> [Task instructions]:
Restate word for word the line containing "How do I perform: Switch" and all remaining lines of the entries below.

> [Provided information]:
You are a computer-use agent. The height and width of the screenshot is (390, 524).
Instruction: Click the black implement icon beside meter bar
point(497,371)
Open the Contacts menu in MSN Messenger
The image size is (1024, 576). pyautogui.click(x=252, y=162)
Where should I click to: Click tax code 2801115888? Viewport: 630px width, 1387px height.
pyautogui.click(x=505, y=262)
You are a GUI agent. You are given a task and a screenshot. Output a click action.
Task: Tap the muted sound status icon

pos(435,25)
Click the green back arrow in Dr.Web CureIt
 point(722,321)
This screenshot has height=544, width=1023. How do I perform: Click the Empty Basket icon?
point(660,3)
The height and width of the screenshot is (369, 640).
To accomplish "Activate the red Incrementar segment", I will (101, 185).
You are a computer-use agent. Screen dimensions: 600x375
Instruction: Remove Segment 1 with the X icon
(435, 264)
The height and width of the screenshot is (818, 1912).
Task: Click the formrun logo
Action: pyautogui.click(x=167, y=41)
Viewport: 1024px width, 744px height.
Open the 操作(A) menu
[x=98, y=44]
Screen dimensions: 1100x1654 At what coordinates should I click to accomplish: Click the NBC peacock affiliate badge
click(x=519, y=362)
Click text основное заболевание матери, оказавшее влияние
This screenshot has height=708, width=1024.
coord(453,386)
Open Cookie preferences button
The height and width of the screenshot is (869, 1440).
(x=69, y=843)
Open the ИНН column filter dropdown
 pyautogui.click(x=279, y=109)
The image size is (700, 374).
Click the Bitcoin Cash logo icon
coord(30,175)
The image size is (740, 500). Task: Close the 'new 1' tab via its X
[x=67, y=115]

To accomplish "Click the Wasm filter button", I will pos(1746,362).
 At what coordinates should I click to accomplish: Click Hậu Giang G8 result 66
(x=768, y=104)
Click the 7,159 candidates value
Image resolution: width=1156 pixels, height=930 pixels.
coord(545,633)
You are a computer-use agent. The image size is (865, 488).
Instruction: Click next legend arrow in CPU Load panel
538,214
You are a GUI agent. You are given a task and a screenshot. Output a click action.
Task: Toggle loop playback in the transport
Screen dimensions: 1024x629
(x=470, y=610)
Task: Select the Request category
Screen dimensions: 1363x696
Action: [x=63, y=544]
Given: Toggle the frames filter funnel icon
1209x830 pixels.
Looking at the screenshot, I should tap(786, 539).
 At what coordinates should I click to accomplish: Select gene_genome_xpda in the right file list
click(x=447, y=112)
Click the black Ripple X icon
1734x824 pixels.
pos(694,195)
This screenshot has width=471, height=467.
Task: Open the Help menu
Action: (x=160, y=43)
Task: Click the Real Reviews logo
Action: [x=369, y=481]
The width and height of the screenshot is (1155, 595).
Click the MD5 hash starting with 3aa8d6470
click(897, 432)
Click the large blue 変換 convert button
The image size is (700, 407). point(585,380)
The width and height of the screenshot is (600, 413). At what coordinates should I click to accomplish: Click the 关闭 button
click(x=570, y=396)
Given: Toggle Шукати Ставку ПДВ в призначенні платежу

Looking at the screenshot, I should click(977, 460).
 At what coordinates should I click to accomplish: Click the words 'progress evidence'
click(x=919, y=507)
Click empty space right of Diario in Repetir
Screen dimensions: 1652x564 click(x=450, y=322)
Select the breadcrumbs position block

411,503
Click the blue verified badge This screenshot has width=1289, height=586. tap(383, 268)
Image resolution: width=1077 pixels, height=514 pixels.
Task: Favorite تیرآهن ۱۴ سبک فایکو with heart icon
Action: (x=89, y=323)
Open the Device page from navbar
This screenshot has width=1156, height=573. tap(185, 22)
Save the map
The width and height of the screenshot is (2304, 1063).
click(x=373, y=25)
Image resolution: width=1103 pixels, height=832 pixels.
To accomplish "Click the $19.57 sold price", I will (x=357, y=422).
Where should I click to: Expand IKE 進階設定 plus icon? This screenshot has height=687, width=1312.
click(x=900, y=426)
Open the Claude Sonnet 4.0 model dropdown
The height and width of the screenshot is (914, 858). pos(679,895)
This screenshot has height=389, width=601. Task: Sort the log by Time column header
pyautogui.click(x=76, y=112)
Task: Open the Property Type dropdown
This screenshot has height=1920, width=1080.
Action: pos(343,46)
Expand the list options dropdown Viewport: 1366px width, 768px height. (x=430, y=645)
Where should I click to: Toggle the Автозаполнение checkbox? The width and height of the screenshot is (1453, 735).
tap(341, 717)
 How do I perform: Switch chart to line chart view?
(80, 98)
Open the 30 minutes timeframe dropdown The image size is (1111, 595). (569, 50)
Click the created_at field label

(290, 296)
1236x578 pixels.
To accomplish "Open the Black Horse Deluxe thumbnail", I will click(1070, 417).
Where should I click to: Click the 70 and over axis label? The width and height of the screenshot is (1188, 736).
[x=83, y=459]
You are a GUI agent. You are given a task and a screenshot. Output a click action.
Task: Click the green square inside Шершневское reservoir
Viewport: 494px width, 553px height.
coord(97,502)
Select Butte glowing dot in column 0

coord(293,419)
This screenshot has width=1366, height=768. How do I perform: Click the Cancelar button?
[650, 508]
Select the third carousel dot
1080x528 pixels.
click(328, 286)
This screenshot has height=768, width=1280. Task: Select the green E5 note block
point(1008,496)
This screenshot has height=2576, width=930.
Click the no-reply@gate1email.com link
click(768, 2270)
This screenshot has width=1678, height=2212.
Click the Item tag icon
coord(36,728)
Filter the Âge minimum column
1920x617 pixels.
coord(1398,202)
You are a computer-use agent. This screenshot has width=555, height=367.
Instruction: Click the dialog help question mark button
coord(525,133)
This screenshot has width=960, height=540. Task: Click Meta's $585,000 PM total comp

> [Your solution]:
 How do I perform: Switch chart to line chart view?
(80, 98)
Open the 30 minutes timeframe dropdown The image size is (1111, 595). (569, 50)
Click the created_at field label

(290, 296)
1236x578 pixels.
To accomplish "Open the Black Horse Deluxe thumbnail", I will click(1070, 417).
Where should I click to: Click the 70 and over axis label? The width and height of the screenshot is (1188, 736).
[x=83, y=459]
You are a GUI agent. You are given a task and a screenshot. Output a click action.
Task: Click the green square inside Шершневское reservoir
Viewport: 494px width, 553px height.
coord(97,502)
Select Butte glowing dot in column 0

coord(293,419)
This screenshot has width=1366, height=768. How do I perform: Click the Cancelar button?
[650, 508]
Select the third carousel dot
1080x528 pixels.
click(328, 286)
This screenshot has height=768, width=1280. Task: Select the green E5 note block
point(1008,496)
This screenshot has height=2576, width=930.
Click the no-reply@gate1email.com link
click(768, 2270)
This screenshot has width=1678, height=2212.
Click the Item tag icon
coord(36,728)
Filter the Âge minimum column
1920x617 pixels.
coord(1398,202)
You are a computer-use agent. This screenshot has width=555, height=367.
Instruction: Click the dialog help question mark button
coord(525,133)
This screenshot has width=960, height=540. Task: Click Meta's $585,000 PM total comp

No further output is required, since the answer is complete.